### TEXTO DA PÁGINA
╔══
A seu turno, o PLS n. 3324/2023, altera a Lei nº 14.601, de 19 de junho de 2023, para incluir entre os objetivos do Programa Bolsa Família, a proteção social da mulher em situação de violência doméstica e familiar. De efeito, emergencialmente, o Programa Bolsa Família também atenderá a mulheres e seus dependentes em situação de violência doméstica e familiar que necessitarem do benefício. Afirma o projeto de lei que “a alteração proposta está em consonância com a Lei nº 11.340, de 2006 (Lei Maria da Penha), que, em seu art. 9º, §1º, estabelece que o juiz determinará, por prazo certo, a inclusão da mulher em situação de violência doméstica e familiar no cadastro de programas assistenciais do governo federal, estadual e municipal. Efetivamente trata-se de uma regulação urgente, cumprindo-se dispor a respeito para o alcance adequado da proteção da mulher vitimizada. (08).
No tocante à criança e ao adolescente, o PL n. 2.861/2023 foi aprovado, com sua remessa ao Senado (23.08.2023). Trata da denominada parentalidade positiva, definida como o processo executado pelas famílias na educação das crianças, que possuem direitos no desenvolvimento de um relacionamento fundamentado pelo respeito, acolhimento e não violência”. O Projeto inclui na Lei n. 14.344, de 24.05.2022 (Lei Henry Borel) - que criou mecanismos de prevenção e enfrentamento da violência doméstica e familiar contra a criança - dispositivo prevendo o uso da promoção da parentalidade positiva e do direito ao brincar, o brincar livre, como estratégias intersetoriais de prevenção às violências doméstica contra crianças (09).
Outro importante projeto legislativo fixa regras para gestão de patrimônio de crianças e adolescentes que desenvolvam trabalho cultural, artístico ou esportivo, estabelecendo diretrizes para a sua proteção patrimonial. O PL n. 3916/2023 prevê que a maior parte do patrimônio só poderá usada pelos próprios artistas quando atingirem a maioridade. E mais:
“(i) a proposta determina que os pais, tutores ou empresários das crianças e adolescentes artistas registrem-se perante a Receita Federal, no Cadastro Nacional de Pessoa Jurídica, para gerenciar o patrimônio delas;
(ii) o texto proíbe que os responsáveis legais exijam ou forcem as crianças ou adolescentes a contribuir financeiramente para seus rendimentos pessoais ou projetos de vida;
(iii) o responsável legal será obrigado a manter registros financeiros claros e transparentes, que devem estar disponíveis para a realização de exame ou auditoria por profissionais externos e pelo Ministério Público” (10)
A proposta tramita apensada a outros três projetos semelhantes: PLs 3917/23, 3918/23 e 3919/23. Os textos serão analisados todos juntos, em caráter conclusivo, pelas comissões de Trabalho; de Previdência, Assistência Social, Infância, Adolescência e Família; e de Constituição e Justiça e de Cidadania.
╚══
### ENTRADAS FORNECIDAS
╔══
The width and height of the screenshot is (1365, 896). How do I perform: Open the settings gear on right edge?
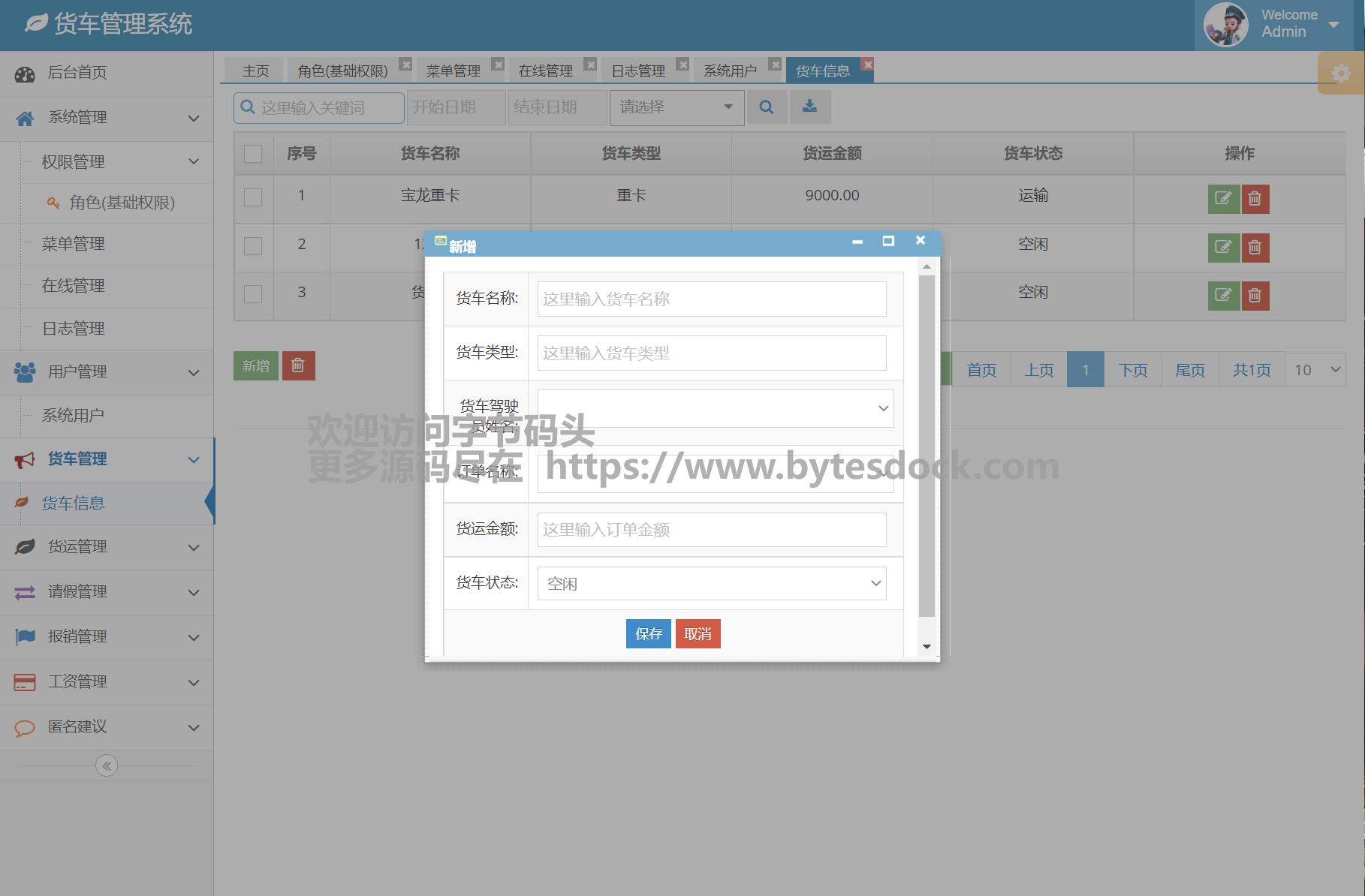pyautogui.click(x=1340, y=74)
╚══
╔══
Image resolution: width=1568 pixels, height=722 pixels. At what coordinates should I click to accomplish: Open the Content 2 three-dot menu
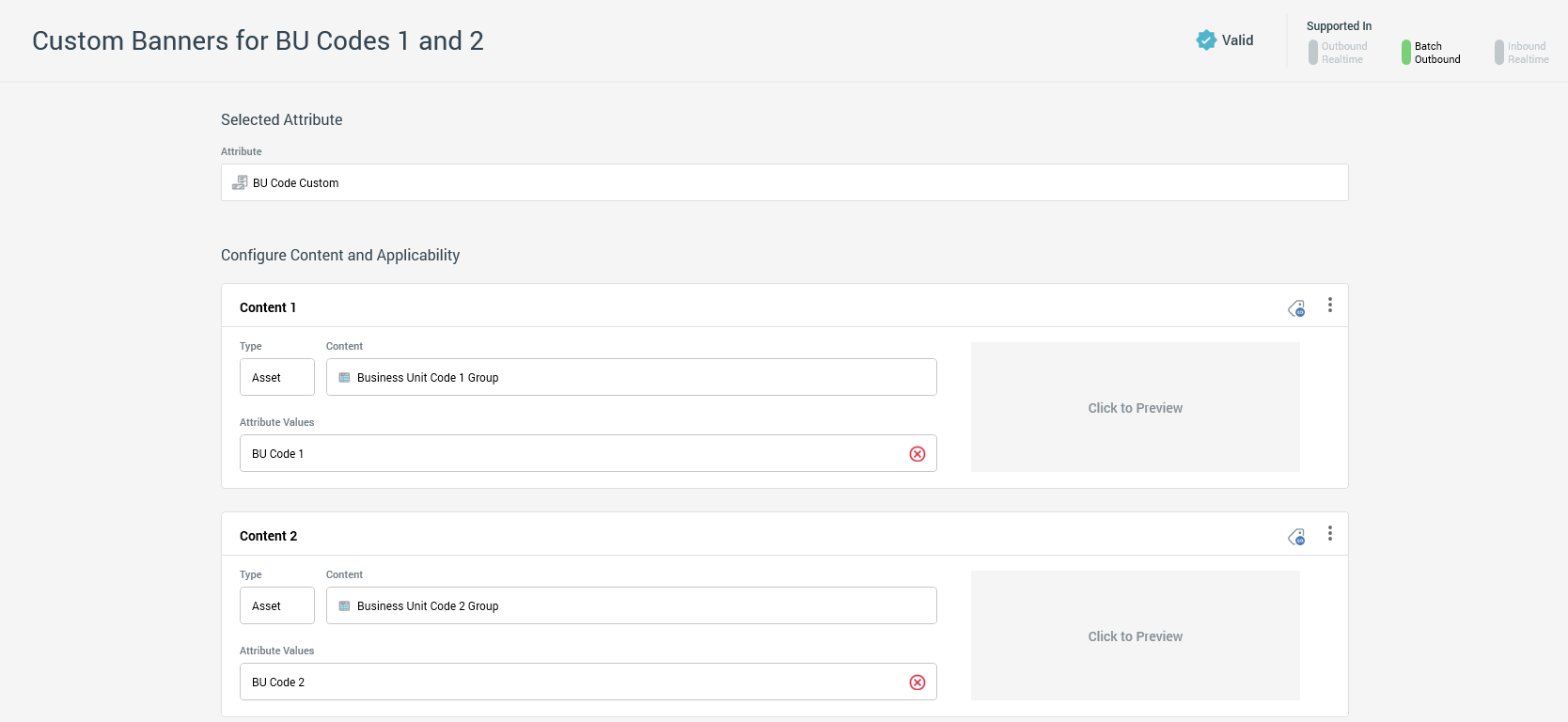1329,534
╚══
### OBJETIVO 1
Segundo o texto da página, por que o projeto de lei afirma que a alteração da Lei nº 14.601 está em consonância com a Lei Maria da Penha? Explique em uma a três frases.
### OBJETIVO 2
De acordo com o texto da página, em que data o PL n. 2.861/2023 foi remetido ao Senado?
### OBJETIVO 3
Redigite o trecho do texto da página que começa nas palavras "A proposta tramita" e termina após "e de Cidadania.".
As entradas não têm relação com o texto da página.

### RESPOSTA 1
Porque a Lei Maria da Penha, em seu art. 9º, §1º, estabelece que o juiz determinará, por prazo certo, a inclusão da mulher em situação de violência doméstica e familiar no cadastro de programas assistenciais do governo federal, estadual e municipal.

### RESPOSTA 2
Em 23.08.2023.

### RESPOSTA 3
A proposta tramita apensada a outros três projetos semelhantes: PLs 3917/23, 3918/23 e 3919/23. Os textos serão analisados todos juntos, em caráter conclusivo, pelas comissões de Trabalho; de Previdência, Assistência Social, Infância, Adolescência e Família; e de Constituição e Justiça e de Cidadania.